I like to say that the NTSB is the eyes and
ears of the American people at accident sites. Because of the
high profile of the Safety Board, most people are shocked to learn
that we have only 360 employees. At an annual cost of about 15
cents a citizen, I think the Safety Board is one of the best bargains
in government.
I have been associated with the Harriman Awards
for most of my tenure on the Board. Any award process has its
detractors, but as long as we remain mindful not to allow a quest
for a particular honor to obscure why we are all here - to make
the railroad industry as safe as possible - we will be fulfilling
our responsibilities to your customers and our bosses, the American
people. The Harriman Award recognizes this type of responsible
leadership in the railroad industry, and that is why I am proud
to be a part of it.
Today I would like to take full advantage of
my situation - I have your attention and the only microphone in
the room - to talk to you about a subject that I feel is very
important to the safety of our nation's transportation systems,
Corporate Culture.
What is Corporate Culture? Let me suggest that
it might be defined as stable characteristics of one company or
organization that distinguishes it from another organization.
Or, put more plainly, "the way things are done around here."
Although the Board might not describe "corporate
culture" per se in its reports, it does investigate, and
always has investigated, how culture may have set the stage for
accidents. We look at management practices, policies and attitudes.
And while we use the term "management" broadly, we understand
that the best management in the world cannot overcome the influences
of a corporate culture that is bent on emphasizing other attributes
over safety.
How does corporate culture affect safety? To
answer this question, the National Transportation Safety Board
convened a symposium last month that gathered over 600 individuals
from industry, government, and academia to learn about corporate
culture and to identify areas where viable improvements might
be made.
On the first day, we heard discussions on the
issues. Among the very interesting insights to the problem was
that of Dr. James Reason, Professor of Psychology at the University
of Manchester, England, who told us:
"A safety culture is not something that springs up ready-made from the organizational equivalent of a near death experience. Rather, it emerges gradually from the persistent and successful application of practical and down-to-earth measures."

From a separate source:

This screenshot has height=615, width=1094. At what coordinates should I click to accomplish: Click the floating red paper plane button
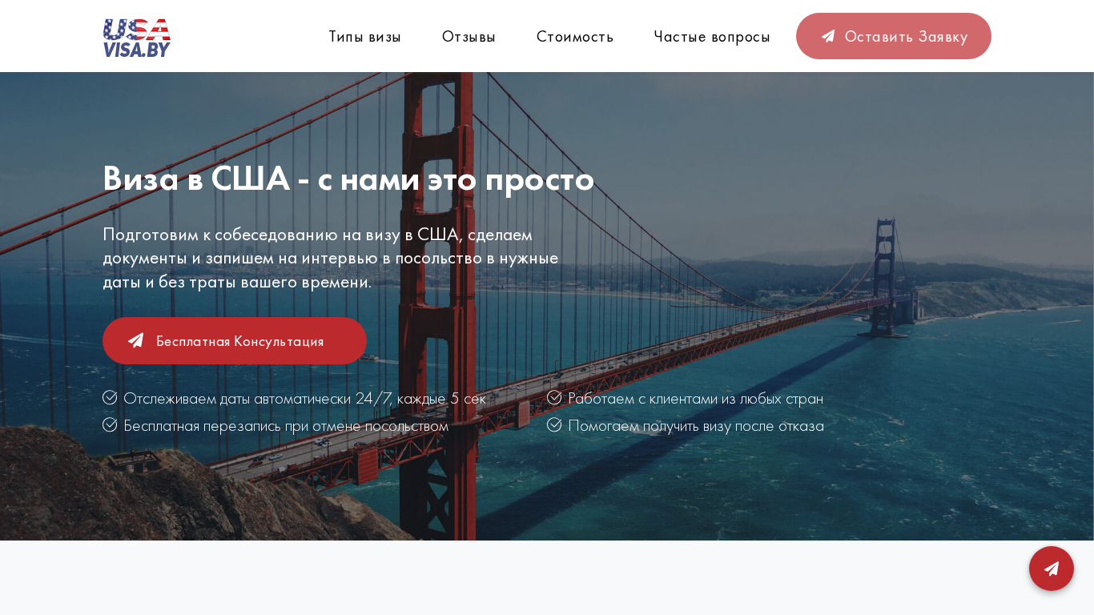pos(1052,569)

Dr. Ron Westrum of Eastern Michigan University very effectively described the importance of corporate management in creating and defining the environment in which all employees operate. He also described three types of organizations he had found represented in American companies. On one extreme were organizations he labeled as Pathological Organizations. Pathological Organizations are those organizations where:
On the opposite extreme are what Dr. Westrum calls Generative Organizations where:
Ask yourself:
Which organization would you like to work for? Which organization
do you work for?
On the second day of the Corporate Culture Symposium, breakout sessions were held to see how what we had learned could be applied to the individual transportation modes. The railroad session was well represented with participants from most of the major railroads and some regional and short line railroads, and several transit agencies. The Association of American Railroads, the American Short Line Railroad Association, and the Railway Progress Institute were also present. Labor was represented by :
Five government and state agencies including
Transport Canada and the Canadian Transportation Safety Board
also attended.
During the railroad break out session, the discussion took on a very definite labor/management tone with the overriding theme being "TRUST". Let me share with you the results of these discussions. The break out groups were asked to do several things.
First, they were asked to identify the changes
that would most powerfully improve the safety culture of their
organizations. The group spoke of the need for partnership between
railroad management and railroad labor - a partnership that builds
trust, where management and labor can share vision and values,
and where employees at all levels are not only empowered, but
responsible to do the right thing.
Next, the group was asked to identify the constraints
to the changes they had just discussed. The group found that the
biggest constraints were distrust between labor and management
based on lack of effective communication. Also identified as a
constraint was the long tradition of the railroad industry - the
tradition of "iron men" who could bear any hardship
to build and run the railroad.
Finally, the group talked about another constraint
within the traditional railroad organizational structure - an
organizational structure where responsibility for safety was often
buried under the Operations Group. It was felt that the leader
of the Operations Group often struggles with two conflicting priorities
-- to run trains, and to run trains safely.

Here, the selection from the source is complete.